** Start EXCERPT TO READ **

Sitting in the data science seat, downstream from the application development and trying to gain insights on production data, I completely second this approach. It just gives you more to go on and more ways to validate whether something unexpected is going on.


In this case, why not go straight to append-only databases where every entry has a timestamp?

That will be _the_ audit log in your database.


This was my thought too.

Timestamps are a usefull trick. But also one that allows you to postpone what the ___domain is really asking: to store a log of events.

Maybe even as primary source (aka event sourced).


This reminds me of tricks in JavaScript such as using !! to convert values to Boolean: it’s clever, “idiomatic” and save a few characters, but it’s not self explanatory to someone not familiar with the idioms


Fortunately `published_at == null` is much more intuitive that using `!!` to typecast.


I'm not really down with assigning meaning to NULL. NULL means "unknown", full stop. This is why SQL doesn't like if you compare to NULL using equality, because nothing "equals" NULL.

Similarly wouldn't I want to know when a true value became false? This post seemed very strange in that regard.

** End EXCERPT TO READ **
** Start PROVIDED RECORDS **

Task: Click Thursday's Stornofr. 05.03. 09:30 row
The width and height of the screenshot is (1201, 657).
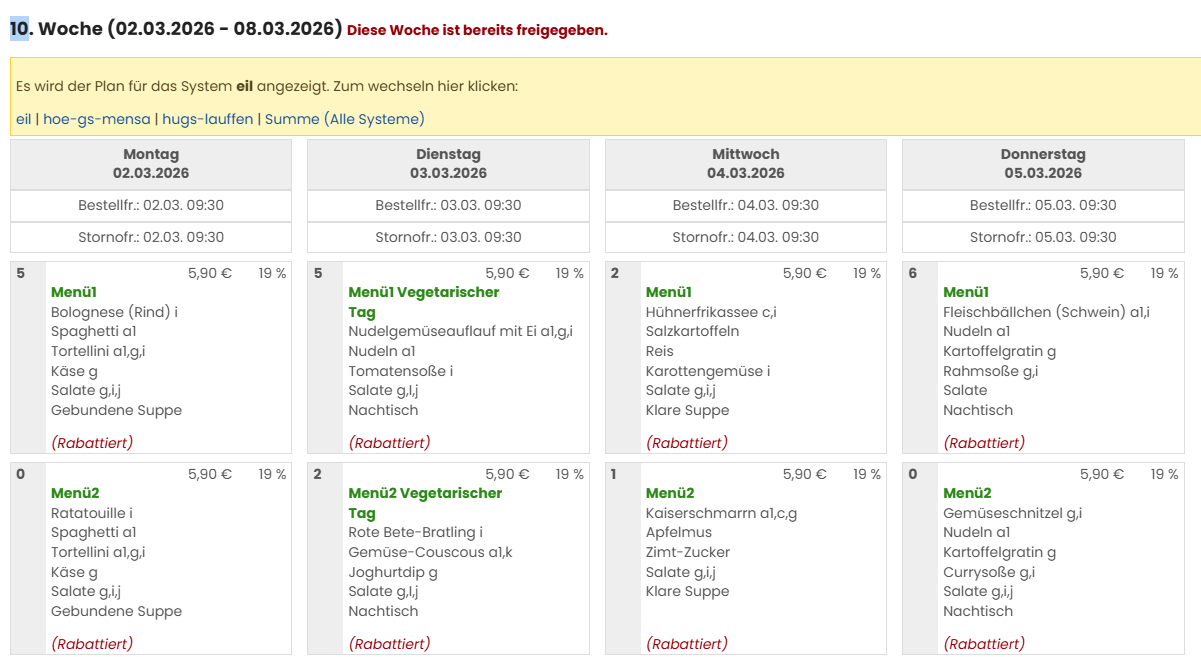Action: (1043, 237)

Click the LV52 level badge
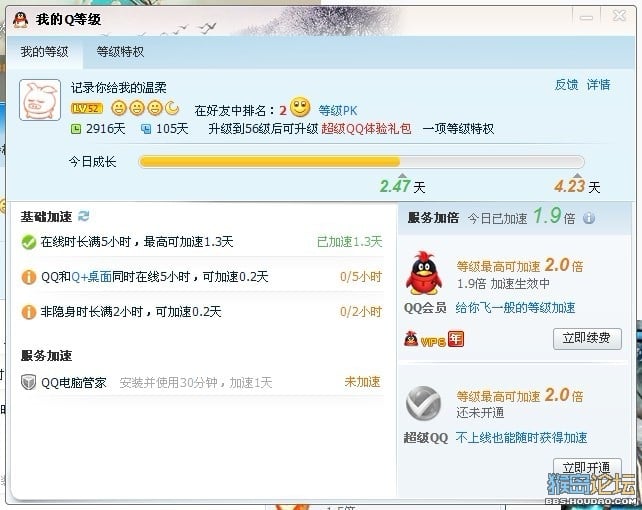(x=86, y=108)
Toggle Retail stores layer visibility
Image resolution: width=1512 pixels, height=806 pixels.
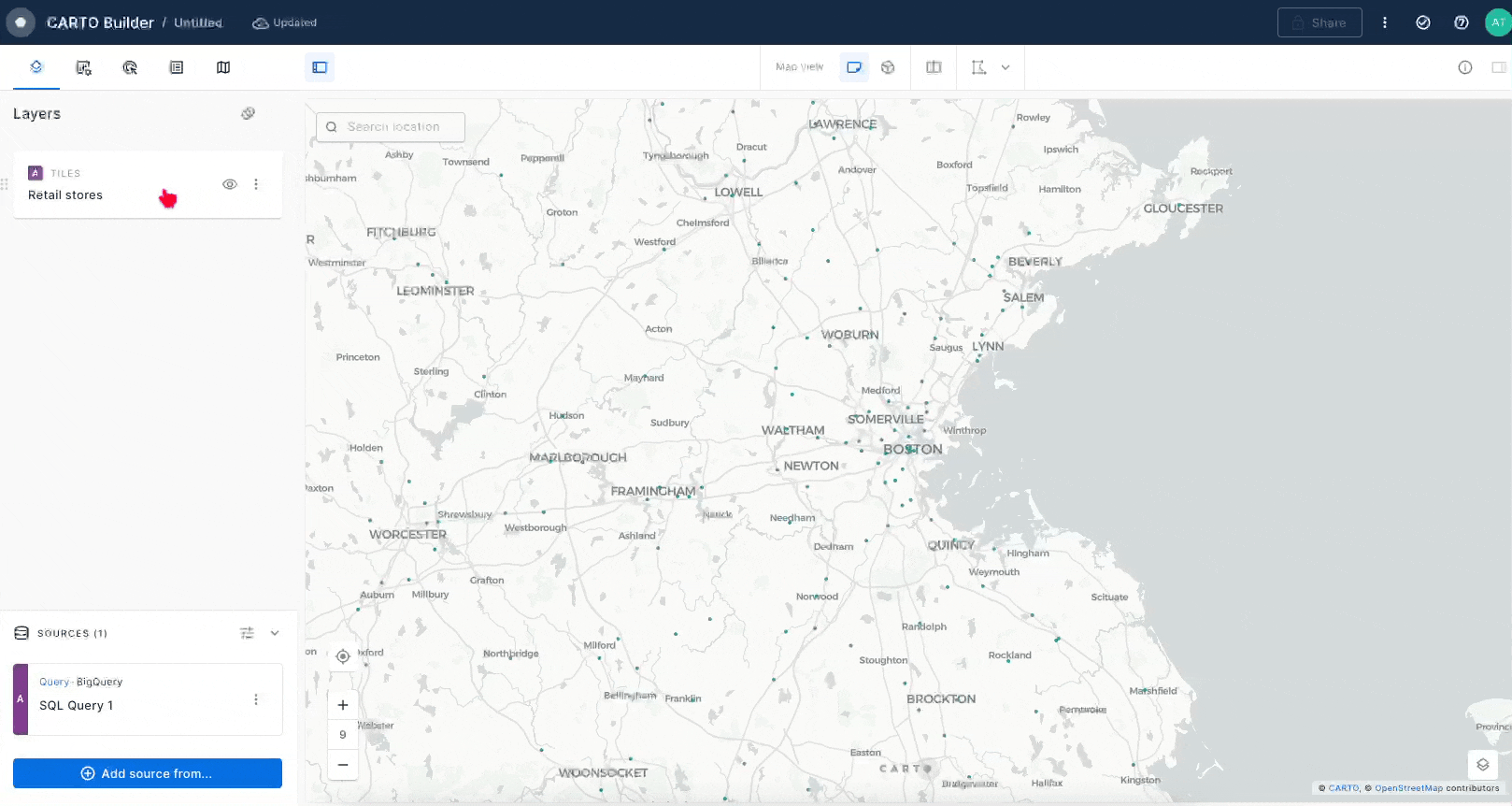[x=230, y=184]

** End PROVIDED RECORDS **

* WHAT YOU NEED TO DO *
**A.** Answer these from the thread on timestamps and booleans above:
(i) What does NULL mean, according to the thread?
(ii) Which JavaScript idiom is named as a way to convert values to Boolean?
(iii) What kind of database does the thread suggest going straight to instead?
**B.** Reproduce the part of the timestamps thread above from "Sitting in the" up to and including "in your database.".

* PER-TASK OUTPUTS *
**A.**
(i) "Unknown," full stop.
(ii) Using !!
(iii) Append-only databases where every entry has a timestamp.

**B.**
Sitting in the data science seat, downstream from the application development and trying to gain insights on production data, I completely second this approach. It just gives you more to go on and more ways to validate whether something unexpected is going on.


In this case, why not go straight to append-only databases where every entry has a timestamp?

That will be _the_ audit log in your database.